When did teenagers going to discos start dressing like 20 year old hookers going to discos?? I know I sound old and grumpy but back in my day, girls (and boys actually!) wore baggy jumpers and Wrangler jeans. I understand that times and fashions move on, but somewhere between completely covered up and barely covering the essentials would be good.

I’m hoping that it goes full circle and we’re back to Nirvana t-shirts and stone-washed jeans by the time my youngest and only daughter gets to that stage.

How do food companies get away with making two of the exact same product, slapping a well-known brand name on one, a shop label on the other and charging two massively different prices??

Why do kids “prefer” the branded products despite showing them that they’re the same as the own-brand versions? (Actually, this one probably answers the question above – the kids have the real buying power).

Has anyone ever actually caught their death from going outside or to bed with wet hair? I’d like to see that coroner’s report – “Cause of Death: The eejit didn’t listen to Mammy”

How does Google Maps work? Really. How does my phone know where I am, tell a satellite somewhere up there, know where I want to go and get an answer, again from outer space?? And still be able to show my daughter videos of other kids opening surprise eggs at the same time???

What a world we live in.

The Nine Rules of Sisterhood

Since the dawn of time there has been the inexplicable bond of sisters.

I am very close to my own sister, so I was chuffed to bits when my second baby was a girl, a little sister for my eldest.

Sadly, my eldest wasn’t as thrilled as I was for, ooooh, about two years?

But now I can see the bond starting to form, and they too are learning what it means to be sisters:

1. The total delight at seeing your sister get into trouble, revelling in smug smiles and licking up to your parents to highlight just how much of a shit your sister has been. There’s nothing quite like it!

2. Then there is the unbreakable bond of misery as you go down together, cursing your parents and your totally unfair, unhappy lives!

3. It is perfectly acceptable to play the blame game to save yourself. It’s a dog-eat-dog world out there after all, and it’s up to you to teach your sister that.

4. At home, you can ignore, deny or slam the door on your sister to your heart’s content.
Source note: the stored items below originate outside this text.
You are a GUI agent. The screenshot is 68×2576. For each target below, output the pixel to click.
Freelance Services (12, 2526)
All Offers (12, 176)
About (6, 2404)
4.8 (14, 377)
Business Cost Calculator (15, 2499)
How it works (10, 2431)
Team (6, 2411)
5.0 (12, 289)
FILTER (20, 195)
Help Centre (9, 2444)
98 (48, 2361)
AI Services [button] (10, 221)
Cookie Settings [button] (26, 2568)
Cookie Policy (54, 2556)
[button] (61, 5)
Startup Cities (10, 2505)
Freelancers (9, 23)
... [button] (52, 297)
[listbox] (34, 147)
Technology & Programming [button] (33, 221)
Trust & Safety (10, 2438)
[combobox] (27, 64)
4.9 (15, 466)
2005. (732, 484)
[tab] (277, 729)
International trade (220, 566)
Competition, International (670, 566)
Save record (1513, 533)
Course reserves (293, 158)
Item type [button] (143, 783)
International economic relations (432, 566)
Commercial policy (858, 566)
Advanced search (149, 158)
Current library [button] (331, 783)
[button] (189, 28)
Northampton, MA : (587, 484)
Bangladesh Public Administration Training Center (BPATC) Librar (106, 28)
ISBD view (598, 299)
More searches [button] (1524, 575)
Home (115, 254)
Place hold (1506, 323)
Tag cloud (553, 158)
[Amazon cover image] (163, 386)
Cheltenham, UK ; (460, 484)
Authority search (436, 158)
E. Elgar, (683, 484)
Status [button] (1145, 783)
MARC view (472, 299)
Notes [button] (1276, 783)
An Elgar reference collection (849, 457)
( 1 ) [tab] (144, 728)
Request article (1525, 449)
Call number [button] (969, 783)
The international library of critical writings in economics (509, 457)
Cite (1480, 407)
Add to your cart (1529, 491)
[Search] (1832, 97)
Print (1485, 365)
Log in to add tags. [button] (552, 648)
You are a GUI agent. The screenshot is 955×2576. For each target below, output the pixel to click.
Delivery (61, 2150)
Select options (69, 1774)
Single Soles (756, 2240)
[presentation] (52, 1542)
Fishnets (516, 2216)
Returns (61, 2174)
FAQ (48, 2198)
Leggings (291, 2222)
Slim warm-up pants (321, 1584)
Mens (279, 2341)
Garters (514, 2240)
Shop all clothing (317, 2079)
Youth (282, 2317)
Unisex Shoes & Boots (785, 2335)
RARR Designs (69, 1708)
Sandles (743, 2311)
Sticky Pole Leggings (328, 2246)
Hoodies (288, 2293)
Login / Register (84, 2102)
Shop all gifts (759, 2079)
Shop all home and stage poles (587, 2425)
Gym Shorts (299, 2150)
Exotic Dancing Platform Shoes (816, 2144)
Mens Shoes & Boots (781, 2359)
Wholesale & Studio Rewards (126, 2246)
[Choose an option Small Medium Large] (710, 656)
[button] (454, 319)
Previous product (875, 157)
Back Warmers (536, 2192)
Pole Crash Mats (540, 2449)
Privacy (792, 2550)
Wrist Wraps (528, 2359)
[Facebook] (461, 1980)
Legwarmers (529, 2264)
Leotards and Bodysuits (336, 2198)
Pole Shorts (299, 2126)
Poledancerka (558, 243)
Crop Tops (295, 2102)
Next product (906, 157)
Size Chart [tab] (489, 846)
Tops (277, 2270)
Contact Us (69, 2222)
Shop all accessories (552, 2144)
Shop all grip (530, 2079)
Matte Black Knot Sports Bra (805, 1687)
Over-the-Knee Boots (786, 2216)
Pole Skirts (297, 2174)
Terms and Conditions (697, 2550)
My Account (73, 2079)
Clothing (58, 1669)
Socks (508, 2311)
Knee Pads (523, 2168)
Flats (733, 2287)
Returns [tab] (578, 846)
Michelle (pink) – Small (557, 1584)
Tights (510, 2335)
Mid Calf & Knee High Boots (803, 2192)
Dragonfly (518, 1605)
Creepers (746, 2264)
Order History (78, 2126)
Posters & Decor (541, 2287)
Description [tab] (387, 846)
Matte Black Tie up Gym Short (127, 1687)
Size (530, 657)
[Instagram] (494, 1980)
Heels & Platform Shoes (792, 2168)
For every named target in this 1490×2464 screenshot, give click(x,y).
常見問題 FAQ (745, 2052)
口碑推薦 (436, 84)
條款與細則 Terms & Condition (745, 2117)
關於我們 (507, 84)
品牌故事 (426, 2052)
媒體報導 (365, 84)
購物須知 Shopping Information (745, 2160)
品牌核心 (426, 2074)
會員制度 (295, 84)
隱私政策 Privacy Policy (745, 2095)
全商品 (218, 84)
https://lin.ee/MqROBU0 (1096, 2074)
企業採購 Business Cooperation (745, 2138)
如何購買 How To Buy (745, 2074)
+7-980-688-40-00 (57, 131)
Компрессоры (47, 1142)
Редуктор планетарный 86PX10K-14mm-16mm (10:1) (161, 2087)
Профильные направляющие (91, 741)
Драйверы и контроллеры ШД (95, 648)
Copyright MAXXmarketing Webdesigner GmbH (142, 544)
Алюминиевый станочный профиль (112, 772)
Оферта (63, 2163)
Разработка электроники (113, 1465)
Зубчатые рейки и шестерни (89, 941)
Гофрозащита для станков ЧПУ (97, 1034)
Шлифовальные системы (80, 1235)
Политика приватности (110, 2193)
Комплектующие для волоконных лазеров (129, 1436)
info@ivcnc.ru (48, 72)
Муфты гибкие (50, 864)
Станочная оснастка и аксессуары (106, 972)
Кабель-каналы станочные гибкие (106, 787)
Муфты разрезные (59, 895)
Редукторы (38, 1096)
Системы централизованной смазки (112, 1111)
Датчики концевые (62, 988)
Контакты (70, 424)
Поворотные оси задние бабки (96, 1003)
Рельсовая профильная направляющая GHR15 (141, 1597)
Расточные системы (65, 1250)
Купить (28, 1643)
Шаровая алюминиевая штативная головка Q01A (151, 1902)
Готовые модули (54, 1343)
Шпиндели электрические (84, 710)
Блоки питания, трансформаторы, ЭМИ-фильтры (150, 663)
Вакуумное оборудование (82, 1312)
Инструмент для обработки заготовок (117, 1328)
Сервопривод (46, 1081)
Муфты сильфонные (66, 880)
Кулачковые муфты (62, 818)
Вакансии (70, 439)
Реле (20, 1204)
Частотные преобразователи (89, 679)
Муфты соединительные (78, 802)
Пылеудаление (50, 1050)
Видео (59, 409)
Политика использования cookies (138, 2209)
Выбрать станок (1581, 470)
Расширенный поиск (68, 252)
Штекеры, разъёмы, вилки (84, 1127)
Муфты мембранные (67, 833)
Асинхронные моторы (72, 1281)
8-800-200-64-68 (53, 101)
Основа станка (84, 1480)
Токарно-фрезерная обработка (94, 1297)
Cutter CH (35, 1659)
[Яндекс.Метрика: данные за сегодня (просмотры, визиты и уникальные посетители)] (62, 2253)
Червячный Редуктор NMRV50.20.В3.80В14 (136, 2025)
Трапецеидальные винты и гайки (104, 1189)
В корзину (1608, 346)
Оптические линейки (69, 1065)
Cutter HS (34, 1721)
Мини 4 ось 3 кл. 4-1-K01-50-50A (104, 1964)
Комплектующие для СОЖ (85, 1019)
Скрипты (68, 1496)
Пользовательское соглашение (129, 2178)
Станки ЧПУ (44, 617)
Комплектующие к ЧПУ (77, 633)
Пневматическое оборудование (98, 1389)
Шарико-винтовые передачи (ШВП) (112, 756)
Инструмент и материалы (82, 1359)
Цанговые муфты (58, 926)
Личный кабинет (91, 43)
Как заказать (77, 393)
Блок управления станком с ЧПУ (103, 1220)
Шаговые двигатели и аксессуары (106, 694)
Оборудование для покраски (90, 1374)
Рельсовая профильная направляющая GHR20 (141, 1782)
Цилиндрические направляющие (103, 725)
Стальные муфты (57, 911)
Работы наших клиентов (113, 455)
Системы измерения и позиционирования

In unknown territory, however, blood is thicker than water and you will cling to each other like Velcro.

5. There exists a unique and bitter hatred between sisters when a game is not being played correctly.

6. There are also the many, many in-jokes that nobody else will ever get, and that will drive your parents crazy with the incessant giggling.

7. It is your birth right to slag off and give out about your sister. But God help any other person that tries to do it! Wagons will be circled…

8. They say ‘neither a borrower or a lender be’. Unless it’s your sister then you can take, take, take to your heart’s content!

9. But remember, no one else has lived the childhood you have, and that is the unbreakable bond of sisterhood.